▶ **Text under study**:

[Start of Attachment]

Summer Fun for Women’s and Men’s Soccer?
In the race to be the first U.S. team sport to restart play this year, the National Women's Soccer League seems to have taken the inside track. Their nine teams resumed small group training this week, with full team training to resume Saturday, building toward a June 27 start, and a monthlong season played at two stadiums in Salt Lake City. It could really do a lot for the struggling NWSL to be the only game in town for at least a couple of weekends – especially building on the U.S. Women's success at last year's Women's World Cup, since all 23 members of that championship squad play in the NWSL. Reports are, though, that a number of those USWNT players may sit out the mini-season, out of health concerns both about the virus, and about the schedule: potentially seven games in four weeks, all on turf fields, with a short training time.
Those are the same sorts of working conditions that are a big part of the women's ongoing equal-pay lawsuit against U.S. Soccer. On the flip side, one reason the USWNT players may feel comfortable sitting out the season is that the national team guarantees their salaries for the year, with or without the league games – unlike the men, who make the bulk of their income from their more lucrative club contracts.
On the men's side, Major League Soccer seemed very bush league this week, as The Athletic leaked a secret memo from MLS Commissioner Don Garber, threatening all clubs and personnel with disciplinary action, including firing and fines up to $1 million, for anyone who leaked any more secret information to The Athletic about the league's restart plans. The plan for a tournament-style restart in July in Orlando has been an open secret for several weeks now, despite Garber's inexpliably fevered insistence that there's nothing to see behind the curtain.
Locally, of course, leagues are canceled and fields are closed through the summer; we'll see about fall.

[End of Attachment]

▶ **Supplied data**:
[Start of Attachment]

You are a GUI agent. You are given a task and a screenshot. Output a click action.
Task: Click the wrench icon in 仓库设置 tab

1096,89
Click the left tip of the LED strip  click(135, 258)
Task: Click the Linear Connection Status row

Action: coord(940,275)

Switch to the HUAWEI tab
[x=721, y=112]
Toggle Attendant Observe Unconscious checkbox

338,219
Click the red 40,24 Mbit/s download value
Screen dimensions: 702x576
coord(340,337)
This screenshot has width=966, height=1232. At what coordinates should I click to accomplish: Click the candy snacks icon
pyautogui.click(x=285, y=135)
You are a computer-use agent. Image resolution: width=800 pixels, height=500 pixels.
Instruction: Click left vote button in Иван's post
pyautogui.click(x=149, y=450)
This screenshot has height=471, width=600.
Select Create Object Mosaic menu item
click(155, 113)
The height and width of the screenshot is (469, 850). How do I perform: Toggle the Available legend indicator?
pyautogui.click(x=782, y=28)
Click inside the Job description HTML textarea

[End of Attachment]

▶ **Required work**: In the soccer text, how many games might the NWSL mini-season hold, and over how many weeks?

▶ **Exercise result**: Potentially seven games in four weeks.